◆ **Source records**:

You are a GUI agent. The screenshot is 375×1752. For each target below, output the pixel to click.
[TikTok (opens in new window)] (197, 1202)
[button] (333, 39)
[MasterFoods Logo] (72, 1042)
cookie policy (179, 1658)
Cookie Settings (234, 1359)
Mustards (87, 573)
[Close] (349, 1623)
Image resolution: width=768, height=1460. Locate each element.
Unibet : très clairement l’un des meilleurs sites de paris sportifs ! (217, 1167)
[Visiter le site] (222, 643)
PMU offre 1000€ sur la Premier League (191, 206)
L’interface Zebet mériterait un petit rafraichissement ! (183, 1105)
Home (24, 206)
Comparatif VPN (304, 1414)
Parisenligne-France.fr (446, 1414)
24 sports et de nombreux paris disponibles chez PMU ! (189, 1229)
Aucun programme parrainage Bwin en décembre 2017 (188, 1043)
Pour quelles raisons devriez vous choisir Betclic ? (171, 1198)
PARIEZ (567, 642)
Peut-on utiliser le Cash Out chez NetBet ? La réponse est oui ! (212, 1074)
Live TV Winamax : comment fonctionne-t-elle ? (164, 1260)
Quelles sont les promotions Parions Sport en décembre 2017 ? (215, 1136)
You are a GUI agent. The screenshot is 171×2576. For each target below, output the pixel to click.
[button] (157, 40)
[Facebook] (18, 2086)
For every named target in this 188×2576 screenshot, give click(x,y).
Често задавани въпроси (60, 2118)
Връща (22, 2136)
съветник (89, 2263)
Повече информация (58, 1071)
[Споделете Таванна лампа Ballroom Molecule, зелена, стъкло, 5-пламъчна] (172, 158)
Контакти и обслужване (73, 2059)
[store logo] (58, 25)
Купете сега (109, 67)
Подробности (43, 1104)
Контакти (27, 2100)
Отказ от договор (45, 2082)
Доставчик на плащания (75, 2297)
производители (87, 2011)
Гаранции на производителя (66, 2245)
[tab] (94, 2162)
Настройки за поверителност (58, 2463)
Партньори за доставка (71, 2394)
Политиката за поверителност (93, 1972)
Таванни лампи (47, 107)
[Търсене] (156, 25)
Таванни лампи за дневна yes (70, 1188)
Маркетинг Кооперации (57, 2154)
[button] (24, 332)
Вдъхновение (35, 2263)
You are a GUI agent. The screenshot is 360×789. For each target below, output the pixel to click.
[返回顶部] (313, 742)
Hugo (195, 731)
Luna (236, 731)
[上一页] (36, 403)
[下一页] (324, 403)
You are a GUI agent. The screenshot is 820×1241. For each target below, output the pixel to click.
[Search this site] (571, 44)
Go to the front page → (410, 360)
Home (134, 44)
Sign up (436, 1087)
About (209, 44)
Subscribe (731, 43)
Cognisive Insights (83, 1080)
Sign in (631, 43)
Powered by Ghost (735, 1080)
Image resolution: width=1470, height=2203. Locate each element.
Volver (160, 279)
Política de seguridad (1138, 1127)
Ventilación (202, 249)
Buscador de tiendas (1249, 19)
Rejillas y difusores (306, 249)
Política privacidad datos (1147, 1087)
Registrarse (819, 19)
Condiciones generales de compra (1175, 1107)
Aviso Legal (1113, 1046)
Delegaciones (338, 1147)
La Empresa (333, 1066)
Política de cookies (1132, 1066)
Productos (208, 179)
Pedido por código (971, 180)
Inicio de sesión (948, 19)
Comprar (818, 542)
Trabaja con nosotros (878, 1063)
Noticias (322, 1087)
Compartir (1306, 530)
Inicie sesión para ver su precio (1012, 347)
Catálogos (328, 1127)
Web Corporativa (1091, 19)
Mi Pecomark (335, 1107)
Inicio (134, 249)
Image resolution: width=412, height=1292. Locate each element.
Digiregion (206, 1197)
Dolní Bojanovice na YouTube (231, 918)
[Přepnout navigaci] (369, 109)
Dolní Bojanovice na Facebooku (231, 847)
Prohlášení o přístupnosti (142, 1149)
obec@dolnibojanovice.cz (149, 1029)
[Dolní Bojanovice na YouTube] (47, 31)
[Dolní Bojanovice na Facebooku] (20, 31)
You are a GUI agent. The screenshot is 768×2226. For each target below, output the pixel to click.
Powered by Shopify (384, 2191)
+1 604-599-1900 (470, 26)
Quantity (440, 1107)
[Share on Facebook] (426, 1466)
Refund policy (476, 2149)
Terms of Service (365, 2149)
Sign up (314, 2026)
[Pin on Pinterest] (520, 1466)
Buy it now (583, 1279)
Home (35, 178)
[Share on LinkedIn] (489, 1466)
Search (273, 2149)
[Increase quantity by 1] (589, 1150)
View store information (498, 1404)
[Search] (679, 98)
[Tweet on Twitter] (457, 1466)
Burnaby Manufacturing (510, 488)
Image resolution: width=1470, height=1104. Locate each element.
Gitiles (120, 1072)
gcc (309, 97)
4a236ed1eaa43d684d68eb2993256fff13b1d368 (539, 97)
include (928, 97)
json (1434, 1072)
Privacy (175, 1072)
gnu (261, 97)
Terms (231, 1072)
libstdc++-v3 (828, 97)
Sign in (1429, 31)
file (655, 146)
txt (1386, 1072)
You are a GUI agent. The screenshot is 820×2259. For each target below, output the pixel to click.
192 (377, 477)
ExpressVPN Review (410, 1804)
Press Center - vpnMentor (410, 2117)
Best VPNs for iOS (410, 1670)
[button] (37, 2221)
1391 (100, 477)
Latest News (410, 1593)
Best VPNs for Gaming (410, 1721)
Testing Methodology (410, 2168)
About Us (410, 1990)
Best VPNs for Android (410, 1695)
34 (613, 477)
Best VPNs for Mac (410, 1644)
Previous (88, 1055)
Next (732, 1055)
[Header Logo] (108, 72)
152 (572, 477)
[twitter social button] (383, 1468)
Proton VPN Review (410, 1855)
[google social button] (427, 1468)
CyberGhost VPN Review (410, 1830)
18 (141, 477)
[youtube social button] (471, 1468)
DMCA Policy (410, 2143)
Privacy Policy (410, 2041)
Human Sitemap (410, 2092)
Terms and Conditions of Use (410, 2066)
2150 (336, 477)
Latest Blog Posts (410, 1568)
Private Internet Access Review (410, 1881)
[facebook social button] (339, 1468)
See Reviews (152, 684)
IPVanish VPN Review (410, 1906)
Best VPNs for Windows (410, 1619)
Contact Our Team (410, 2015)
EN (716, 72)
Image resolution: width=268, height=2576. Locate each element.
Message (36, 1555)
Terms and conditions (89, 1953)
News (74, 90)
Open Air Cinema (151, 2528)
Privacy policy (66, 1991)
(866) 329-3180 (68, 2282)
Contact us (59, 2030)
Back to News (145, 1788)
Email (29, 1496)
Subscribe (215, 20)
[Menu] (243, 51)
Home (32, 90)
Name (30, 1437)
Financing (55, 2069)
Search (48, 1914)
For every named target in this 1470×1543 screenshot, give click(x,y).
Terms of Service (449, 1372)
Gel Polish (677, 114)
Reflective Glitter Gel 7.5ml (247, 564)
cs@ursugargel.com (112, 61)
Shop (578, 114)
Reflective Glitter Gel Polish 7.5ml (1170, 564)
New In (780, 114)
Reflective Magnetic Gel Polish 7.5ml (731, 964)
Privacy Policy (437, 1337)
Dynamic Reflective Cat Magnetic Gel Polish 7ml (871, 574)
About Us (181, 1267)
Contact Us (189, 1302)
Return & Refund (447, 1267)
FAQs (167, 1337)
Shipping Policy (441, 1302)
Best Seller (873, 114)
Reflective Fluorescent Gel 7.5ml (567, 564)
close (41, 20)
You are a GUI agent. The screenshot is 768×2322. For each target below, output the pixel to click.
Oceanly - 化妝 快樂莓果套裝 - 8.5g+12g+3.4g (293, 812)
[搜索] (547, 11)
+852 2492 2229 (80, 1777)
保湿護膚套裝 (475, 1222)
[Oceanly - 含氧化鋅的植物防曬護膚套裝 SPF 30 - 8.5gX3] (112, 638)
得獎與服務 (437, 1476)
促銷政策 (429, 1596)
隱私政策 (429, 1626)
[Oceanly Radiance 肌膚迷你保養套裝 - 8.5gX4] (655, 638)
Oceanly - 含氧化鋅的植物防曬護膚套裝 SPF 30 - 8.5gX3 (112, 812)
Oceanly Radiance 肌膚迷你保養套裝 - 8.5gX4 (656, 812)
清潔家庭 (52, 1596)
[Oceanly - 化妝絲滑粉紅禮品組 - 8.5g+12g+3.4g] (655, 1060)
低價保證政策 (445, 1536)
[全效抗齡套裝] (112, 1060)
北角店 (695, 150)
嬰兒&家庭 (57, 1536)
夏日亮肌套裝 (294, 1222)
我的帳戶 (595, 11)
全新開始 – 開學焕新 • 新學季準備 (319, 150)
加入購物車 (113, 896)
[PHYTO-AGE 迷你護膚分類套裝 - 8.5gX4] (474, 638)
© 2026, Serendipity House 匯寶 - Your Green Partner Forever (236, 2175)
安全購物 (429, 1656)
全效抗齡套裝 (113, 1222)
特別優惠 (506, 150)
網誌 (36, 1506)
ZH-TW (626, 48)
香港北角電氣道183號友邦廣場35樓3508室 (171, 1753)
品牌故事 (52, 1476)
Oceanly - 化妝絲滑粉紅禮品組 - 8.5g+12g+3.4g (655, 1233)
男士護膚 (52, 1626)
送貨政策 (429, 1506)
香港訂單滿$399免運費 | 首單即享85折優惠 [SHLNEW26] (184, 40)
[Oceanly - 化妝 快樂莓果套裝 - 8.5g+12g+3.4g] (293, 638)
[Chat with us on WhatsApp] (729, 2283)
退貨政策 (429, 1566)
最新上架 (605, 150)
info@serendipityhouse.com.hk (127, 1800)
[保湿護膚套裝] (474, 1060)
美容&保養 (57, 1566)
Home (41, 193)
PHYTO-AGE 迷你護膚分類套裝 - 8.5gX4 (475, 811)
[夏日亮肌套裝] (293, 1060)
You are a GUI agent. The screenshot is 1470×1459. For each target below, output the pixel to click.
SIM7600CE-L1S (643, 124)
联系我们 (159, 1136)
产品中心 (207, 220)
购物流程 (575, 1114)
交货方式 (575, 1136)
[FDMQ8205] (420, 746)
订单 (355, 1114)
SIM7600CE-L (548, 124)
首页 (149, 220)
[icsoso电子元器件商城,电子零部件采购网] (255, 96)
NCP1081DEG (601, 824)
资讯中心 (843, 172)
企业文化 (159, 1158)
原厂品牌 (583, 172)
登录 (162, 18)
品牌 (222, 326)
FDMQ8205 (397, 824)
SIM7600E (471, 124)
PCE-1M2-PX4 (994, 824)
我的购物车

◆ **Problem**: Repeat each line of the data above, exactly as it appears, from the first through the line that contains "Доставчик на плащания (75, 2297)".

◆ **Expected answer**:
You are a GUI agent. The screenshot is 375×1752. For each target below, output the pixel to click.
[TikTok (opens in new window)] (197, 1202)
[button] (333, 39)
[MasterFoods Logo] (72, 1042)
cookie policy (179, 1658)
Cookie Settings (234, 1359)
Mustards (87, 573)
[Close] (349, 1623)
Image resolution: width=768, height=1460. Locate each element.
Unibet : très clairement l’un des meilleurs sites de paris sportifs ! (217, 1167)
[Visiter le site] (222, 643)
PMU offre 1000€ sur la Premier League (191, 206)
L’interface Zebet mériterait un petit rafraichissement ! (183, 1105)
Home (24, 206)
Comparatif VPN (304, 1414)
Parisenligne-France.fr (446, 1414)
24 sports et de nombreux paris disponibles chez PMU ! (189, 1229)
Aucun programme parrainage Bwin en décembre 2017 (188, 1043)
Pour quelles raisons devriez vous choisir Betclic ? (171, 1198)
PARIEZ (567, 642)
Peut-on utiliser le Cash Out chez NetBet ? La réponse est oui ! (212, 1074)
Live TV Winamax : comment fonctionne-t-elle ? (164, 1260)
Quelles sont les promotions Parions Sport en décembre 2017 ? (215, 1136)
You are a GUI agent. The screenshot is 171×2576. For each target below, output the pixel to click.
[button] (157, 40)
[Facebook] (18, 2086)
For every named target in this 188×2576 screenshot, give click(x,y).
Често задавани въпроси (60, 2118)
Връща (22, 2136)
съветник (89, 2263)
Повече информация (58, 1071)
[Споделете Таванна лампа Ballroom Molecule, зелена, стъкло, 5-пламъчна] (172, 158)
Контакти и обслужване (73, 2059)
[store logo] (58, 25)
Купете сега (109, 67)
Подробности (43, 1104)
Контакти (27, 2100)
Отказ от договор (45, 2082)
Доставчик на плащания (75, 2297)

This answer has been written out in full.